_Document_.
Tunisie : Labib fera son retour dans l’espace public, angélisé par les uns, diabolisé par les autres !

24-06-2022

Crée en 1992, la mascotte de Labib a marqué les esprits de tous les Tunisiens face aux enjeux environnementaux, notamment la propreté. Un ancrage qui a été possible grâce à l’omniprésence de ce personnage dans toutes les villes de la Tunisie par le biais de statuts à son effigie et de spots publicitaires retransmis régulièrement à la télévision.

Mais la révolution de 2010 est venu balayer cette mascotte, qui a été associée  à l’ère Ben Ali et à la dictature. Officiellement abandonné en 2012, par le ministère de l’Environnement de l’époque, Labib fait aujourd’hui sont « comme back » en Tunisie… Son apparence de fennec du désert demeure, mais ses habits et sa mission ont, quelque peu, évolué.

Au vu de l’ampleur des enjeux environnementaux auxquels fait face la Tunisie, Labib sera-t-il à la hauteur ? Suffira-t-il à conscientiser les citoyens à l’importance de la préservation de l’environnement ?

De Labib à Super Labib…

Afin de comprendre les réelles intentions et objectifs du retour de Labib, nous avons obtenu un entretien exclusif avec la ministre de l’Environnement, Leïla Chikhaoui. La décision de remettre Labib au goût du jour fait partie d’une stratégie qui permet de rétablir la sensibilisation au cœur des politiques environnementales. « Il s’agit de reprendre le flambeau de cette mascotte qui a le mérite d’exister. Pourquoi changer une équipe qui gagne ? Il a été pris au sérieux pendant des années, et ce encore aujourd’hui malgré son absence », nous dit la ministre.

La ministre de l'Environnement, Leïla Chikhaoui
La ministre de l’Environnement, Leïla Chikhaoui

Pour rappel, Labib représente un fennec, connu aussi sous le nom de « renard des sables du Sahara », un animal présent dans le Sud tunisien. Il avait été choisi en 1992 car il était inscrit sur la liste du CITES, qui recense les espèces animales en voie de disparition. De plus, il a la qualité de s’adapter à son milieu, ce qui rappelle la notion d’adaptation dans le cadre des changements climatiques.

_Consigne 1_.
Recopiez sans rien modifier les lignes des rangées, en commençant par la ligne qui contient « Open the Output Fields multi-select dropdown » et en poursuivant jusqu'à la ligne qui contient « coord(218,140) », ces deux lignes comprises. Laissez les images de côté dans votre réponse.

_Extraits de données_.
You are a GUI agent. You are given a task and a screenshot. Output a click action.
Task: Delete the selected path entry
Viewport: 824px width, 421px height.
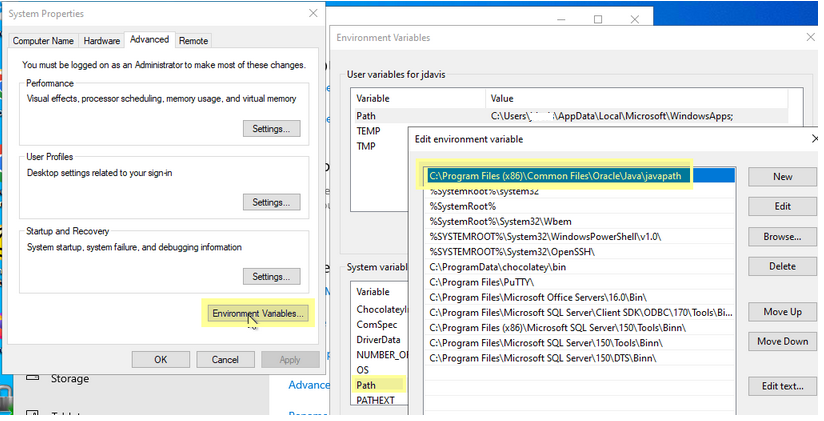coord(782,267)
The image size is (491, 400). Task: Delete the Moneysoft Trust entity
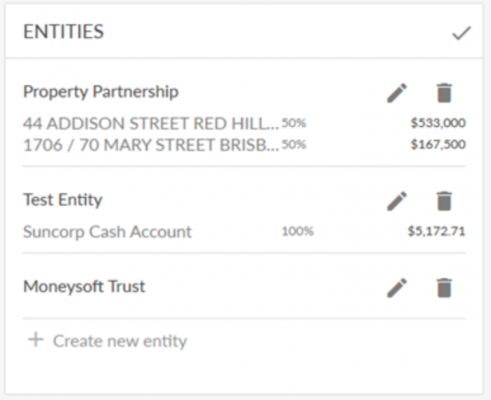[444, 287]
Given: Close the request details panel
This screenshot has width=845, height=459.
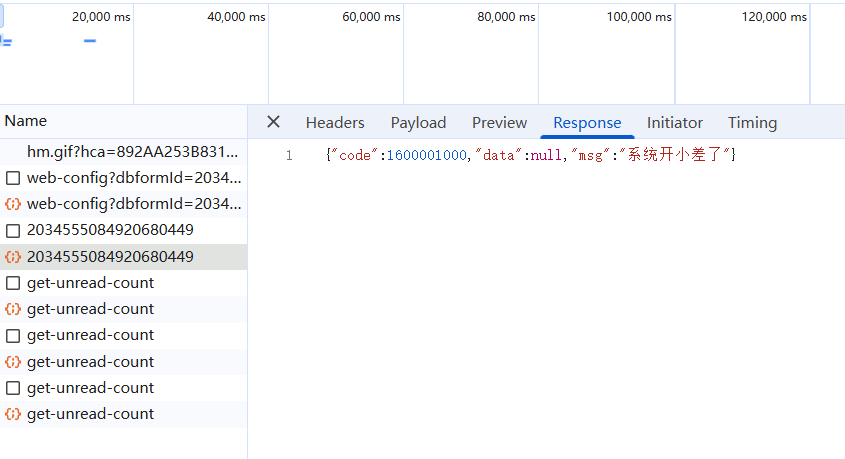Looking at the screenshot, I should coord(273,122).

* * *

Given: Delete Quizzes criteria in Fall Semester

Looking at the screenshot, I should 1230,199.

...

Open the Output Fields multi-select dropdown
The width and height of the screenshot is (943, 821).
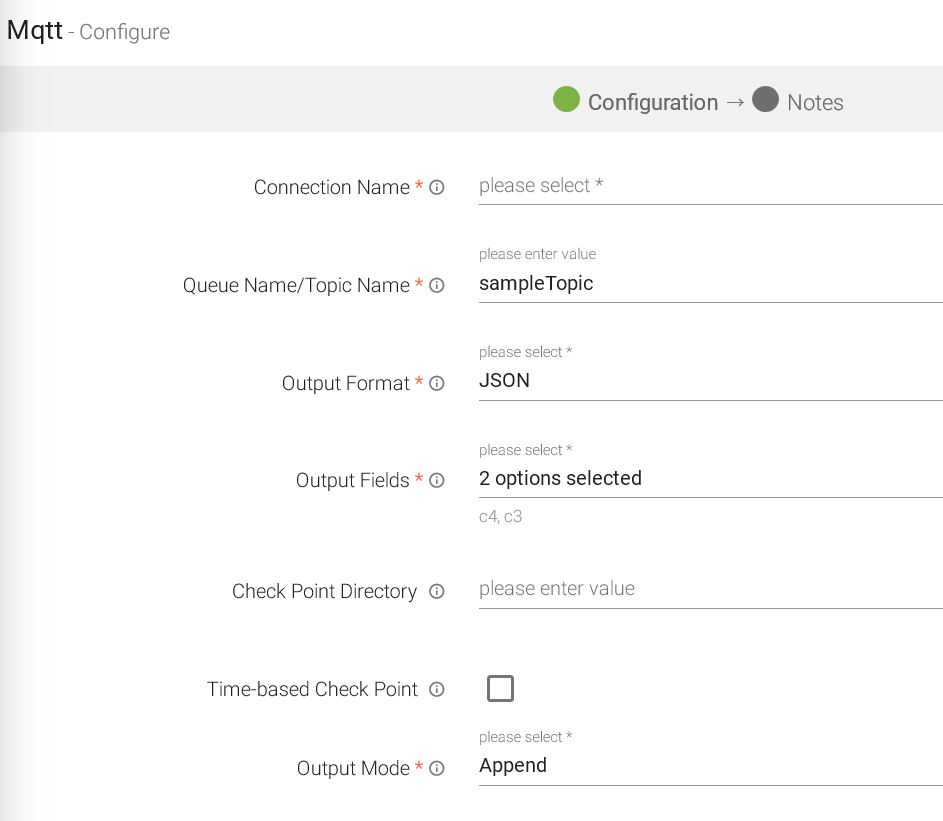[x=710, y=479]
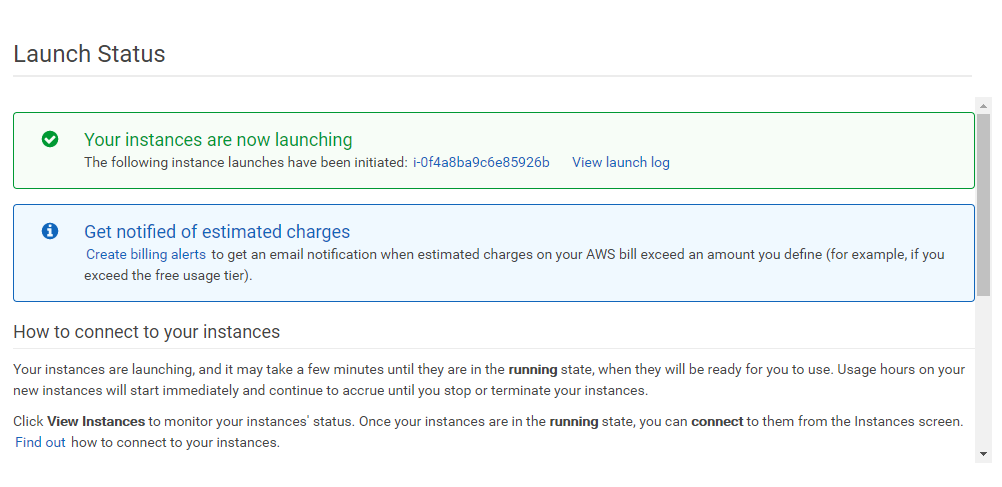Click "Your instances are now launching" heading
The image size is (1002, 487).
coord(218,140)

_Consigne 2_.
D'après l'article sur le retour de Labib, en quelle année la mascotte a-t-elle été officiellement abandonnée ?

_Réponse rédigée 1_.
Open the Output Fields multi-select dropdown
The width and height of the screenshot is (943, 821).
[x=710, y=479]
Click "Your instances are now launching" heading
The image size is (1002, 487).
coord(218,140)

_Réponse rédigée 2_.
En 2012, par le ministère de l'Environnement de l'époque.